This code is released as part of our EACL paper on Robustification of Multilingual Language Models to Real-world Noise with Robust Contrastive Pretraining (official link coming up).
If you use code/data in this repository, you will have to cite the following work:
@proceedings{eacl-2023-asa-sailik,
title = "Robustification of Multilingual Language Models to Real-world Noise with Robust Contrastive Pretraining",
author = {Stickland, Asa Cooper and Sengupta, Sailik and Krone, Jason and Mansour, Saab and He, He},
booktitle = "Proceedings of the 17th Conference of the European Chapter of the Association for Computational Linguistics",
year = "2023",
publisher = "Association for Computational Linguistics"
}
As the code-base has several code paths (eg. wikipedia data downloading, model pre-training, joint ic-sl evaluation, xnli, ner evaluation), we do not provide a single requriements.txt file with all dependencies.

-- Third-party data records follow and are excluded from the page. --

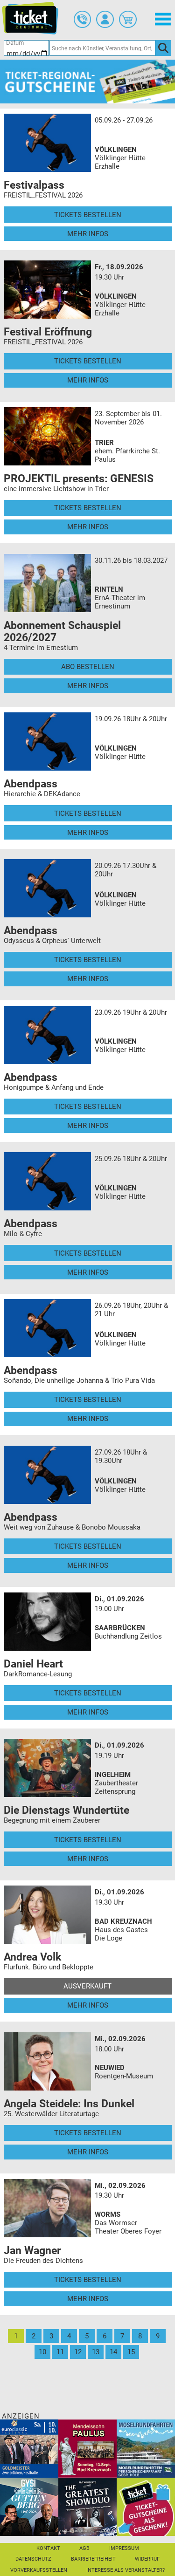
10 (42, 2352)
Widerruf (147, 2559)
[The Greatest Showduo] (87, 2506)
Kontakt (48, 2548)
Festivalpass (34, 185)
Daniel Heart (33, 1664)
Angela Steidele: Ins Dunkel (69, 2104)
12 (78, 2352)
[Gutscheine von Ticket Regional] (87, 81)
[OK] (163, 48)
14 (113, 2352)
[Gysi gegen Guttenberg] (29, 2506)
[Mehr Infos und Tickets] (47, 142)
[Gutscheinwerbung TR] (146, 2506)
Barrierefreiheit (93, 2559)
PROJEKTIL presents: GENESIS (79, 478)
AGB (84, 2548)
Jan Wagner (32, 2250)
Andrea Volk (32, 1957)
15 (131, 2352)
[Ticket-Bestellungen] (82, 19)
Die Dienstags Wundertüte (66, 1810)
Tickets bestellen (87, 215)
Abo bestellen (87, 667)
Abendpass (30, 784)
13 (95, 2352)
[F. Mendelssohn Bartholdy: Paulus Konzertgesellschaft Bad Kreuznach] (87, 2448)
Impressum (124, 2548)
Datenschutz (33, 2559)
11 (60, 2352)
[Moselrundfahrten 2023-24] (146, 2448)
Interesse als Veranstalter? (125, 2570)
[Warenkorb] (128, 19)
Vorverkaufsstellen (38, 2570)
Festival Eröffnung (48, 332)
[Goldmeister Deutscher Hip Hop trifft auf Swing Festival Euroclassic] (29, 2448)
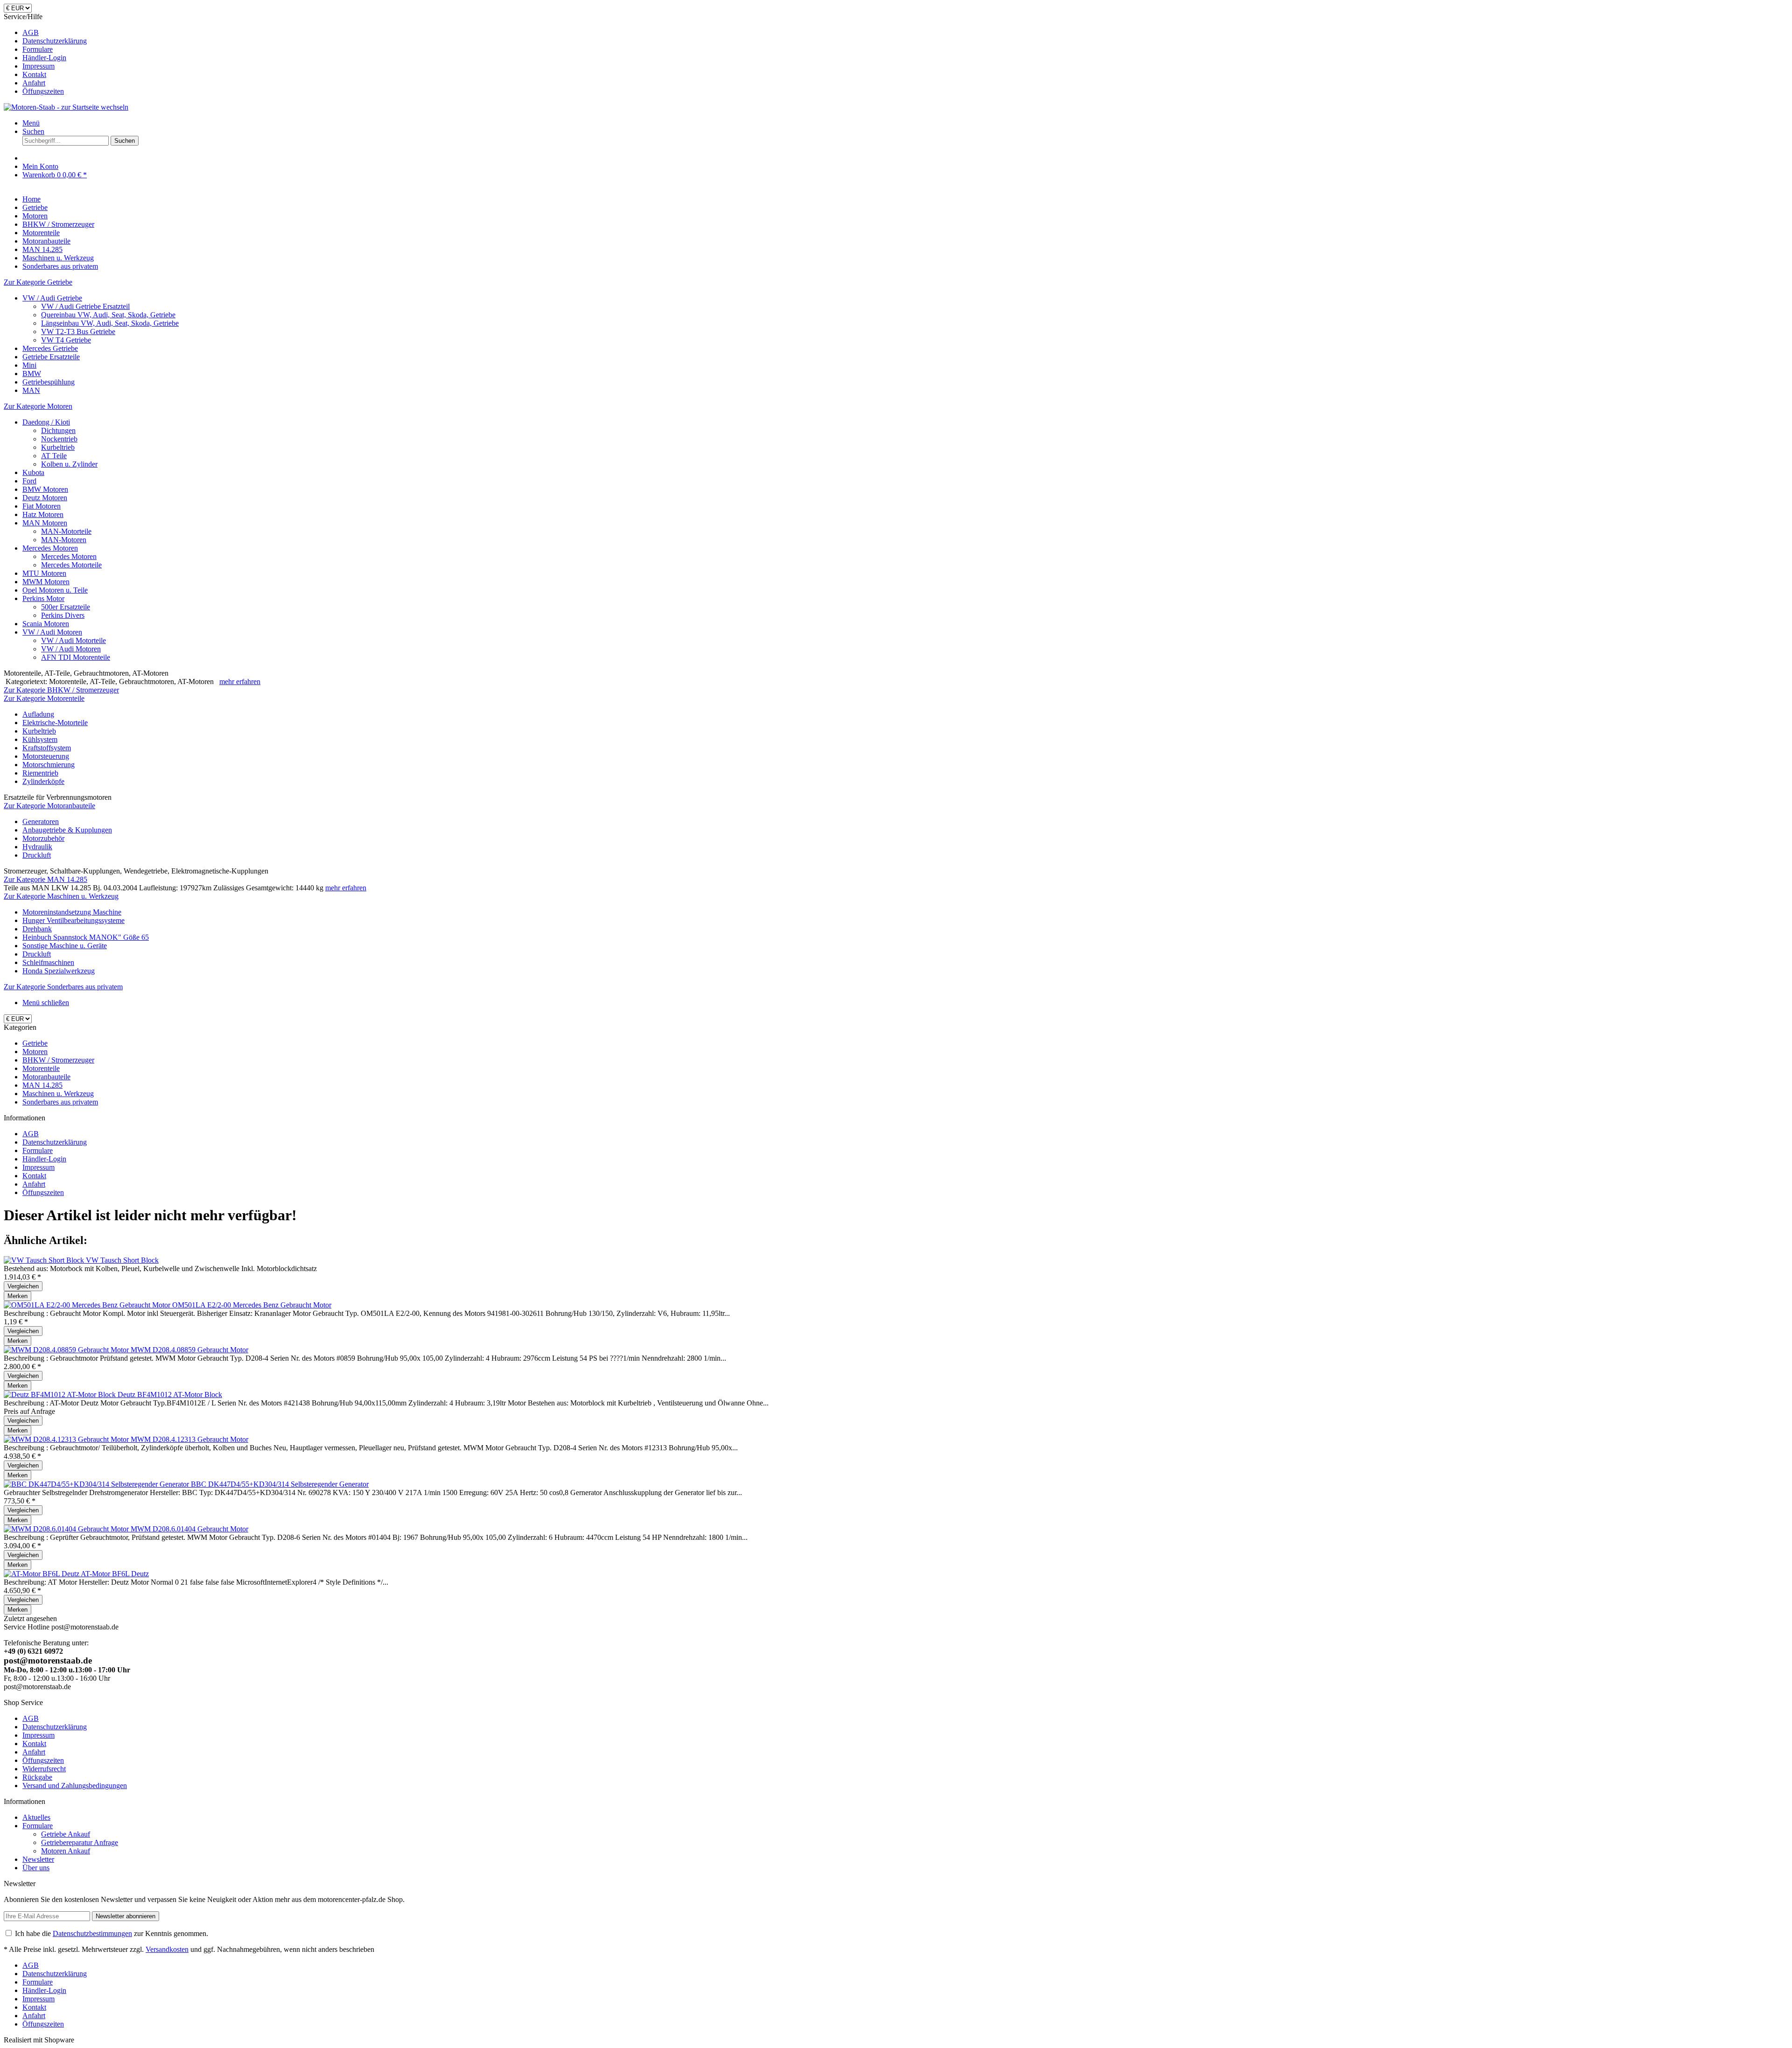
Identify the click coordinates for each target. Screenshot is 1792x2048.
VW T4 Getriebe (66, 340)
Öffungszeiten (43, 91)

We suggest the user to download dependencies as and when required and provide a few basic building block package installations:
- python>=3.6
- torch==1.6.0
- transformers==3.0.2
- seqeval==0.0.12
- pytorch-crf==0.7.2
The code base is build on the shoulder of other code-bases. Licenses for these code bases can be found inside THIRD_PARTY_LICENSES.md. Any amendments made to the code in this code-base is licensed as per LICENSE.
The data inside paper_data have licenses of their own (which overrides the aforementioned license). More information about the individual licenses for the data can found in this README.md file.
Run scripts can be found inside the runner_scripts directory.